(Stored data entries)
BEGIN

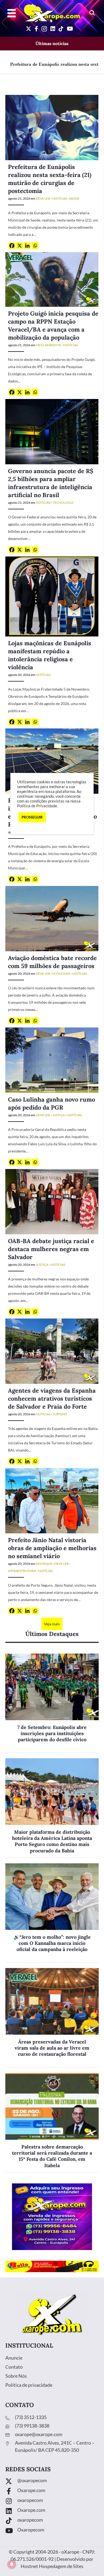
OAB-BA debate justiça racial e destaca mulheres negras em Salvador (51, 1249)
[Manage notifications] (11, 2564)
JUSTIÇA (58, 1115)
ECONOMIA (61, 973)
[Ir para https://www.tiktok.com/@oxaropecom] (52, 2521)
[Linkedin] (27, 245)
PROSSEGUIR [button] (32, 817)
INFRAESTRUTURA (22, 1571)
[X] (19, 245)
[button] (92, 13)
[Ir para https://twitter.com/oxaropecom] (52, 2482)
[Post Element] (52, 1703)
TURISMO (60, 1414)
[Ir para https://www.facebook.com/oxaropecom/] (52, 2492)
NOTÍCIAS (59, 198)
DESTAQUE (44, 1564)
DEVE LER (43, 198)
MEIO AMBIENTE (48, 345)
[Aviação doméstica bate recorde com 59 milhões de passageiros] (51, 918)
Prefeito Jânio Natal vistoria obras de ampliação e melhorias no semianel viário (52, 1548)
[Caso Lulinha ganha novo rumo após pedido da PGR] (51, 1059)
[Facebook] (12, 245)
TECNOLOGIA (63, 503)
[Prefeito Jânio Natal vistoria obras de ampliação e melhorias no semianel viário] (51, 1500)
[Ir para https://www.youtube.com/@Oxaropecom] (52, 2531)
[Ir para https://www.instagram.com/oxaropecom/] (52, 2501)
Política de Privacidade (37, 806)
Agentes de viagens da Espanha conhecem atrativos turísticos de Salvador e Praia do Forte (52, 1398)
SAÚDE (74, 198)
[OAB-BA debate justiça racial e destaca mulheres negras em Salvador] (51, 1201)
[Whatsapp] (35, 245)
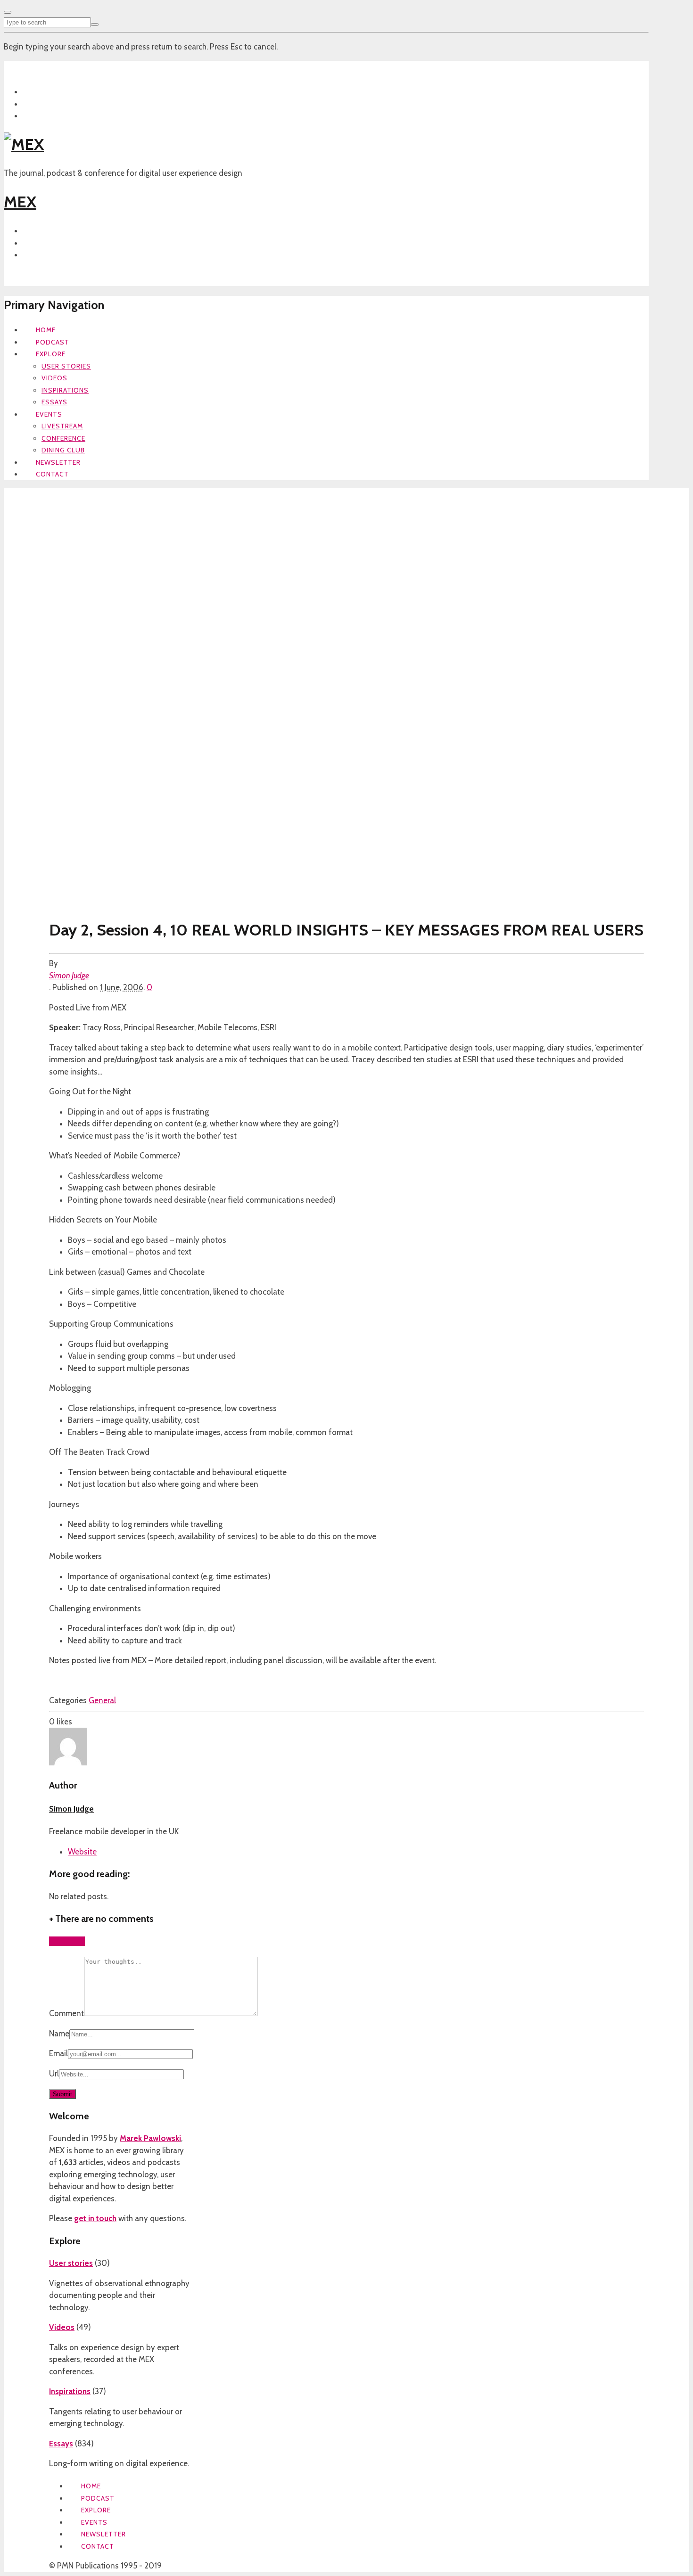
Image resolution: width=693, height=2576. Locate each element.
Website (82, 1851)
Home (46, 330)
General (102, 1700)
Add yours (67, 1941)
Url (54, 2073)
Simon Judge (69, 975)
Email (58, 2053)
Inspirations (65, 390)
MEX (20, 202)
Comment (66, 2013)
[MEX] (24, 144)
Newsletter (58, 462)
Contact (52, 474)
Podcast (52, 342)
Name (59, 2033)
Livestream (62, 426)
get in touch (95, 2218)
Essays (54, 402)
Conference (63, 438)
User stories (66, 366)
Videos (54, 378)
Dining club (63, 450)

END

The answer is the run of lines above from the line containing "DESTAQUE (44, 1564)" through the line containing "[Caso Lulinha ganha", copied exactly and alone.

DESTAQUE (44, 1564)
DEVE LER (43, 198)
MEIO AMBIENTE (48, 345)
[Aviação doméstica bate recorde com 59 milhões de passageiros] (51, 918)
Prefeito Jânio Natal vistoria obras de ampliação e melhorias no semianel viário (52, 1548)
[Caso Lulinha ganha novo rumo após pedido da PGR] (51, 1059)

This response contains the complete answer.